• Your instructions:
Retype, word for word, each line between the lines holding "266 (337, 952)" and "681 (273, 1052)", inclusive, and leave the rest of the data alone.

Data for analysis section start

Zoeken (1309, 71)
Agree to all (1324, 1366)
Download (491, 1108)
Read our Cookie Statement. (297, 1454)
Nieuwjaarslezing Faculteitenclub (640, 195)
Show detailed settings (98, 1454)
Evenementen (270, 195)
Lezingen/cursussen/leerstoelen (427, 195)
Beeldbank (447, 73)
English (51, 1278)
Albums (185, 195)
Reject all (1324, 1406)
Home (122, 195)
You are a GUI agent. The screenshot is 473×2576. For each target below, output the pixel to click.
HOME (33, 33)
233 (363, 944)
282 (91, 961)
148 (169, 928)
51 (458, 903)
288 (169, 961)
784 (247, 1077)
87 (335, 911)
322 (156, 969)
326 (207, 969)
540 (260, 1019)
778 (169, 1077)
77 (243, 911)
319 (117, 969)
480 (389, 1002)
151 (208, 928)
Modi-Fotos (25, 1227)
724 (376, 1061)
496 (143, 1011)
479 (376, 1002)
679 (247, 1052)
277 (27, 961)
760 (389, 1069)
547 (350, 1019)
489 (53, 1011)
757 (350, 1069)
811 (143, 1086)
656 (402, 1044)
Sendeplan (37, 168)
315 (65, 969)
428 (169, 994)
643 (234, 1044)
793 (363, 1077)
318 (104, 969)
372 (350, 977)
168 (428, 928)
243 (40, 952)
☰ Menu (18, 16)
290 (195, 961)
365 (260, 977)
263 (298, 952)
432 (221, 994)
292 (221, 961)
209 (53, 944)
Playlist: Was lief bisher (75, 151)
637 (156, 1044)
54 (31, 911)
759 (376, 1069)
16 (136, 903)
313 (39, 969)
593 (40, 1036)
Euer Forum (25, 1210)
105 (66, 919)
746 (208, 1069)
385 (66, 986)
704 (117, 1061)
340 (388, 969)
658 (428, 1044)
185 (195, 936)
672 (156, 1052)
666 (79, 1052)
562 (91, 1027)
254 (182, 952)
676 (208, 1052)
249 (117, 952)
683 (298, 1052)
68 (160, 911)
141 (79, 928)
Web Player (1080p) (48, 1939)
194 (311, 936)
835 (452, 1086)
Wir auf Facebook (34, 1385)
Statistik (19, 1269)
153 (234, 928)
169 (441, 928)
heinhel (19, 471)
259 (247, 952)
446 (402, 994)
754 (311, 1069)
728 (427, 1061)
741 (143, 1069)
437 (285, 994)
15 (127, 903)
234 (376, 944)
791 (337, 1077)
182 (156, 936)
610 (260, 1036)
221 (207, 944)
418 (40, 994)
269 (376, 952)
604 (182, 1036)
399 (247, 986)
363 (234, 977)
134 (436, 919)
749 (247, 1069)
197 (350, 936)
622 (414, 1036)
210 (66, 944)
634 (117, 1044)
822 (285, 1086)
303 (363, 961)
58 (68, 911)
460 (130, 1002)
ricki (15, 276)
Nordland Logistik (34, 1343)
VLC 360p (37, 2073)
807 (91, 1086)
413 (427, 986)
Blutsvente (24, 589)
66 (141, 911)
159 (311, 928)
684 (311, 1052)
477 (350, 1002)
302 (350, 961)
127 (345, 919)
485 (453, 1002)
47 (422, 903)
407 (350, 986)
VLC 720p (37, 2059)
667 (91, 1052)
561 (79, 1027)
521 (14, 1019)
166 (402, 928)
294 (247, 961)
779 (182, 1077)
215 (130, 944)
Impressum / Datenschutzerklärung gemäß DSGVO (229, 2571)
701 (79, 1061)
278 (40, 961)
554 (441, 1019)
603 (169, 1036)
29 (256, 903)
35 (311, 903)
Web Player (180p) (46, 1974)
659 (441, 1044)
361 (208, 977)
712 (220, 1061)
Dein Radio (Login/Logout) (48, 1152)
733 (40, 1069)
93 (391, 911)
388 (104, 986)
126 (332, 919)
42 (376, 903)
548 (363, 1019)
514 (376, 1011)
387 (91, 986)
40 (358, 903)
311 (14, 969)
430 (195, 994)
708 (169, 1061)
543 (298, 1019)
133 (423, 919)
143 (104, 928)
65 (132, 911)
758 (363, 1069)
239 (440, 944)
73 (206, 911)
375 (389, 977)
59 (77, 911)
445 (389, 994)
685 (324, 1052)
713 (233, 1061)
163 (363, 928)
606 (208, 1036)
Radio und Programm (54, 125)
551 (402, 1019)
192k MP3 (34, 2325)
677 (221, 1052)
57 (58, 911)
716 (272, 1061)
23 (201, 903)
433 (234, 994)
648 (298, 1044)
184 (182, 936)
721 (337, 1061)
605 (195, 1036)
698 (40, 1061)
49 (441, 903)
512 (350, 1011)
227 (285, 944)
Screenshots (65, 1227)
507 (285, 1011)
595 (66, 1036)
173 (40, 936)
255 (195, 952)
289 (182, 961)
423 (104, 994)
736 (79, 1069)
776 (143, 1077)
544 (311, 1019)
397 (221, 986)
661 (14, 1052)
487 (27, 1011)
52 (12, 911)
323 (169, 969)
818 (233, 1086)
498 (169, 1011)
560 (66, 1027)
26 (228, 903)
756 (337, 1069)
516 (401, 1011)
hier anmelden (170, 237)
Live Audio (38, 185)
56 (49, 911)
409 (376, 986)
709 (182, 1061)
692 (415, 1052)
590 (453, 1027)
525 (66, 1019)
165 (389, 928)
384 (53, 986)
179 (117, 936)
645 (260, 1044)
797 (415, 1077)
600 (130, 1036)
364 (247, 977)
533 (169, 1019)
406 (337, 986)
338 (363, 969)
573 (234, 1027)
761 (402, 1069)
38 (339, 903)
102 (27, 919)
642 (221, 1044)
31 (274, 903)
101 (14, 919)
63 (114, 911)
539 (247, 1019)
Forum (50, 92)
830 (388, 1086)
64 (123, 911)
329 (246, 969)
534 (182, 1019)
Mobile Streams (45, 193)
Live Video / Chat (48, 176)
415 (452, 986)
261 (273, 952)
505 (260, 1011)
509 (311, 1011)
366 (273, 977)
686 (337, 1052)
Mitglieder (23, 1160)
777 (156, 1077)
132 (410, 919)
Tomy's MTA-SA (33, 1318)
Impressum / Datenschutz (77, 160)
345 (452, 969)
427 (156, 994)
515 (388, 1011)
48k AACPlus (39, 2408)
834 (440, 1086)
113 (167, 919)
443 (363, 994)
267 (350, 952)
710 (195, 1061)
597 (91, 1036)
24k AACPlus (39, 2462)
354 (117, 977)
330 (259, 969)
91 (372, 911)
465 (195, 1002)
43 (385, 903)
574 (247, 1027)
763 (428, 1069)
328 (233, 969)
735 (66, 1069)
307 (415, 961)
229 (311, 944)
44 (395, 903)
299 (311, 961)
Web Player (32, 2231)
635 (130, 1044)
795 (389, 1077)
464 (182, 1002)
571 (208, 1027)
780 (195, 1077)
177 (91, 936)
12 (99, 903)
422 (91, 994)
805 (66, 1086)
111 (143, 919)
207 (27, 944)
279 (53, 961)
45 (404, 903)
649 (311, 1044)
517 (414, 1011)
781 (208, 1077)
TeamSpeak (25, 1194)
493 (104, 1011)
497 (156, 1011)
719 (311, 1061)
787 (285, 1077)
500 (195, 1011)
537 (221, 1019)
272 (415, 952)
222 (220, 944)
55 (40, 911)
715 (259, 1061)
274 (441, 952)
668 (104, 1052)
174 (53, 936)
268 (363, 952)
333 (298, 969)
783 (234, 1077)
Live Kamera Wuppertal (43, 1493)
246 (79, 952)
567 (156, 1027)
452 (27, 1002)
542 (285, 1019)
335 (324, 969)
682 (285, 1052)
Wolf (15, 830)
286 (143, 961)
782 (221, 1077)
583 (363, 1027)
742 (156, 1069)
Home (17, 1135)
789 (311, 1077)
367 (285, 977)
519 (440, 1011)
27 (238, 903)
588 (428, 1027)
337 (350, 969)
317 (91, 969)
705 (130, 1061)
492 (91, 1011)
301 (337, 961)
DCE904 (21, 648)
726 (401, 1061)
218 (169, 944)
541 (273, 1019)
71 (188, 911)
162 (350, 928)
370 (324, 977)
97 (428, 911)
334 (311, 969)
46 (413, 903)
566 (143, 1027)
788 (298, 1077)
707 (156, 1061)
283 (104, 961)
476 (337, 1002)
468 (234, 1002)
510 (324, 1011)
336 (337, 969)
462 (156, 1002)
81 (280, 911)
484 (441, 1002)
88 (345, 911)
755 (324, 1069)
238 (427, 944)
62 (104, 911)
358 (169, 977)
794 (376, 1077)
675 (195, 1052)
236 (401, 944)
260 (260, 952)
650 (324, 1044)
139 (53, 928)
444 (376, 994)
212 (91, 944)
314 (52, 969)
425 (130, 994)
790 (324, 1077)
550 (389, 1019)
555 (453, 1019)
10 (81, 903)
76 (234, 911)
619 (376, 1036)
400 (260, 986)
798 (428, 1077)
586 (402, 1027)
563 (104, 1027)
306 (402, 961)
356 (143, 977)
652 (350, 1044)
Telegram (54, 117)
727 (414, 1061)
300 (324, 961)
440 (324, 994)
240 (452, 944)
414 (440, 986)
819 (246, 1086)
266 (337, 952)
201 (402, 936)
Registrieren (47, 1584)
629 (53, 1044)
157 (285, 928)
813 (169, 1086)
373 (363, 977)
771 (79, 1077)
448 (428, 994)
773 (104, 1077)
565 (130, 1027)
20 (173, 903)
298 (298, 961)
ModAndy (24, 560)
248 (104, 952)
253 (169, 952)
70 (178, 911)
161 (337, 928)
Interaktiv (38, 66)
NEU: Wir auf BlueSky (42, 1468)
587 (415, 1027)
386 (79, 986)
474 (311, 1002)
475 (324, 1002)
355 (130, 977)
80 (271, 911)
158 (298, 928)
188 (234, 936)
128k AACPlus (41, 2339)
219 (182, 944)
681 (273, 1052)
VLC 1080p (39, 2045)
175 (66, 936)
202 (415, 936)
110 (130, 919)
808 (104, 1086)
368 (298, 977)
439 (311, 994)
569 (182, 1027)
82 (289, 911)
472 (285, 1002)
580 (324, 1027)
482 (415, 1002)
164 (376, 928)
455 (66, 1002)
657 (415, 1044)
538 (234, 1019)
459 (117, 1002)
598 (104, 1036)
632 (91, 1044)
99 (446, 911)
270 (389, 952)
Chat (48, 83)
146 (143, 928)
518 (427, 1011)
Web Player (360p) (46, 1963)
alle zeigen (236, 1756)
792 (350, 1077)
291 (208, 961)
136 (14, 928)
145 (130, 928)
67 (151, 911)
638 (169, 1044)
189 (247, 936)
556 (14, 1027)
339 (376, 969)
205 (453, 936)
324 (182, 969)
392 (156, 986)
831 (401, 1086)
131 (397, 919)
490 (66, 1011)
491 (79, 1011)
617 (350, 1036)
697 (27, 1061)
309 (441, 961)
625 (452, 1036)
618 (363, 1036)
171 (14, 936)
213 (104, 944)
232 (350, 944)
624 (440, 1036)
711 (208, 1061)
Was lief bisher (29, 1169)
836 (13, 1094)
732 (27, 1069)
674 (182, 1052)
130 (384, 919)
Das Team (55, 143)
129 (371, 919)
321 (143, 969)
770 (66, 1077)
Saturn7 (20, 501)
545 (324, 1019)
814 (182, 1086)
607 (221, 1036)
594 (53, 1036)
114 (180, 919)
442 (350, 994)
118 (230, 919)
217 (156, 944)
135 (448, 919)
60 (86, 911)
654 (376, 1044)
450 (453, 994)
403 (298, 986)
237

Data for analysis section end

• Answer to the exercise:
266 (337, 952)
201 (402, 936)
Registrieren (47, 1584)
629 (53, 1044)
157 (285, 928)
813 (169, 1086)
373 (363, 977)
771 (79, 1077)
448 (428, 994)
773 (104, 1077)
565 (130, 1027)
20 (173, 903)
298 (298, 961)
ModAndy (24, 560)
248 (104, 952)
253 (169, 952)
70 (178, 911)
161 (337, 928)
Interaktiv (38, 66)
NEU: Wir auf BlueSky (42, 1468)
587 (415, 1027)
386 (79, 986)
474 (311, 1002)
475 (324, 1002)
355 (130, 977)
80 (271, 911)
158 (298, 928)
188 (234, 936)
128k AACPlus (41, 2339)
219 (182, 944)
681 (273, 1052)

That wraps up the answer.